Excerpted passage ::
The language of Hawthorne's tales is particularly abundant with expressions of apparent circumstance: “as if,” “as though,” “it appeared that,” “it seemed that,” “it might have been,” “it must have been,” “doubtless,” “perhaps,” “were such a thing possible,” “he fancied that,” “as it were,” “some affirm that,” and so forth. There are at least thirty such expressions in this tale, not counting subtler versions. Going hand in hand with these is the vocabulary of surfaces—faces, facades, visages, countenances, aspects, images, tokens, types, symbols, and the like—all quite appropriate to the presentation of fantasy and dream-vision. In most writers we expect such expressions to signal statements and descriptions which we are not to take literally but rather metaphorically. Moreover, in a case like Hawthorne's, where the tales are so thoroughly permeated with “as if” and “as though” constructions, we are tempted to take the whole as allegorical, a highly organized saying of one thing to mean another. In Hawthorne, however, this is not quite the effect. His emblematic technique is less allegorical than “hypothetical,” less a matter of systematically reading other meanings into the literal statement than a matter of withholding judgment on all apparent meanings, which are nonetheless offered as possibilities.

In proposing the term “hypothetical” to characterize Hawthorne's method, I wish to emphasize that it must be taken here in the loosest sense. Hawthorne does not present a hypothesis which he expects in any way to be verified or verifiable, as, for example, a writer of utopian fiction like Bellamy or a Chicago realist like Henry Blake Fuller might. In most of Hawthorne's tales—certainly in “Young Goodman Brown”—the statements put forth are not to be regarded as either true or false, or even possibly so, except in the broadest meaning of “truth-to-life.” We are not to imagine that what happened to Goodman Brown really happened to someone, or will, although much of the account Hawthorne gives could stand just as it is, had there been such a person with such a history. Nor are we asked to “suspend our disbelief” in reading the tale—not at least in any strict sense of that expression. In reading Hawthorne, as a matter of fact, we are constantly to bear in mind that it is only a fiction we are engrossed in. We take the story as neither true nor false, not by agreeing to leave such questions in abeyance, but by recognizing (and in Hawthorne, even concentrating on) the fact that such questions do not apply in the ordinary way. As with certain other kinds of imaginative accounts—for instance daydreams or jokes—we are required to put an “as if” construction on everything, to begin the experience with a silent “Supposing that …” which determines our attitude toward what we read. Again as in daydreams, jokes, and so forth, it is obvious that our attitude of “supposing” is quite different from an attitude of “believing” or even “pretending to believe.” Imagine believing or pretending to believe in “Young Goodman Brown”! This does not mean that we do not take such fiction seriously, for certainly we do; but only that our serious reaction to it is different from what it would be in the case of non-fiction. One does not write letters to the Times protesting the outrages committed in a tale (unless one happens to be a literary critic); one does not pass the hat for the relief of fictional orphans. Like as not, one takes thought rather than action.

Requirements ::
1) Answer these questions about the Hawthorne passage:
(a) How many expressions of apparent circumstance does the tale contain, not counting subtler versions?
(b) Which two writers are named as ones who might present a hypothesis they expect to be verified?
(c) Which two kinds of imaginative accounts are compared to reading Hawthorne?
2) Please go on with the Hawthorne passage, picking up right after its final sentence.
The material after this passage comes from a separate source.

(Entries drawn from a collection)
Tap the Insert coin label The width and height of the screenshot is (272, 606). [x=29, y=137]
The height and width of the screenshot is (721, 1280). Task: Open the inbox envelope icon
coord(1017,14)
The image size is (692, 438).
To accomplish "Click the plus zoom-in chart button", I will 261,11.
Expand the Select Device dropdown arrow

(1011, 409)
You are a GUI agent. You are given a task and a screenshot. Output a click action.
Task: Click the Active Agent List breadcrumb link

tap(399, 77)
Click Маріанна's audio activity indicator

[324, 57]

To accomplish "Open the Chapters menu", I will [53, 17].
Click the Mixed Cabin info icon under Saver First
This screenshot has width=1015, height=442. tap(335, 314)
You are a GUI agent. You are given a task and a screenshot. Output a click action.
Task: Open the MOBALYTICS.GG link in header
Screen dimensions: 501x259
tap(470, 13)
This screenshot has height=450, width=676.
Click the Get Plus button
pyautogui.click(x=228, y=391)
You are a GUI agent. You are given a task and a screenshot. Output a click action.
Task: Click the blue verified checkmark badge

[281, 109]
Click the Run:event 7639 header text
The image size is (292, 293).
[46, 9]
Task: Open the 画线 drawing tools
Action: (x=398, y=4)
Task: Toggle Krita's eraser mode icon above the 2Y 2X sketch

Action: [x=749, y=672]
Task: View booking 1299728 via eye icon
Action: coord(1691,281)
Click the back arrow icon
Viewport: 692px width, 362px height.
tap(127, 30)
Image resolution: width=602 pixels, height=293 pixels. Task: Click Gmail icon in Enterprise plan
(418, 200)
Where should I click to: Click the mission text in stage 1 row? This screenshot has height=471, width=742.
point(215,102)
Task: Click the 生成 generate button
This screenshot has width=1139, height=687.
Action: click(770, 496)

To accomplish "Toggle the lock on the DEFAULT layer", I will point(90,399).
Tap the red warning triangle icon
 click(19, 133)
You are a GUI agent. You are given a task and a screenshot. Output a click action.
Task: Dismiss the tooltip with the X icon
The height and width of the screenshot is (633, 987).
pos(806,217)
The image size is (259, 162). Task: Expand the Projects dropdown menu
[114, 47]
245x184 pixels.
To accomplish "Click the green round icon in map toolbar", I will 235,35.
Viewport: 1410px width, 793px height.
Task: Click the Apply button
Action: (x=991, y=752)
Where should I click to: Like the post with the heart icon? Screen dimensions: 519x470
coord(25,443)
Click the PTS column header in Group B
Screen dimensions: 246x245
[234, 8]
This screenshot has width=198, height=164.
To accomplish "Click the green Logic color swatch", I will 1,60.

Answers for the tasks ::
1)
(a) At least thirty.
(b) Bellamy and Henry Blake Fuller.
(c) Daydreams and jokes.

2)
Obviously there is much more to say about the logical implications and psychological effects of fiction as opposed to non-fiction. We have gone far enough, however, to see that “Young Goodman Brown,” with its insistence on its own “as-ifness,” is a rather special sort of tale, peculiarly about itself, about the nature of belief in imagined realities, and about the status of such realities. What happened to Young Goodman Brown in the woods is, first and foremost, a part of a fiction invented by Hawthorne. Brown of course cannot know this; that would be a twist for a modern novelist or playwright. Brown can know that his experience is in direct contradiction to his everyday sense of things, and that one or the other of them must be false—if they are to be regarded as matters of truth and falsity at all. This is just his difficulty. Logically, either Satan is right when he says, “ye had still hoped that virtue were not all a dream. Now are ye undeceived. Evil is the nature of mankind,” or else Brown had “fallen asleep in the forest and only dreamed a wild dream of a witch-meeting.” But how is Brown to decide which of the two accounts to trust? Remembering always that this is a logical question only if the accounts are true or false, let us go on to see what criteria or means of deciding are open to him. Perhaps he has some subtle moral sense, some faculty of intuition that could tell him. Hawthorne sometimes seemed to believe in such a faculty, as in this passage from the American Notebooks:

A person, while awake and in the business of life, to think highly of another, and place perfect confidence in him, but to be troubled with dreams in which this seeming friend appears to act the part of a most deadly enemy. Finally it is discovered that the dream-character is the true one. The explanation would be—the soul's instinctive perception.

Such an “explanation” might fit “Young Goodman Brown.” Assuming for the moment that it does, we should observe that it is not necessarily the apparent dream that is to be distrusted; distrust itself, to put it another way, is likely to lead to mistakes about reality:

Distrust to be thus exemplified [another entry in the Notebooks reads]: Various good and desirable things to be presented to a young man, and offered to his acceptance—as a friend, a wife, a fortune; but he to refuse them all, suspecting that it is merely a delusion. Yet all to be real, and he to be told so, when too late.

Back again with a character who needs “to be told” which is dream, which reality, we see Hawthorne here identifying the lack or loss of faith with a sort of suspicious pessimism—rather like that which Young Goodman Brown is said to arrive at as a consequence of his loss of faith. Perhaps instead it constitutes that loss.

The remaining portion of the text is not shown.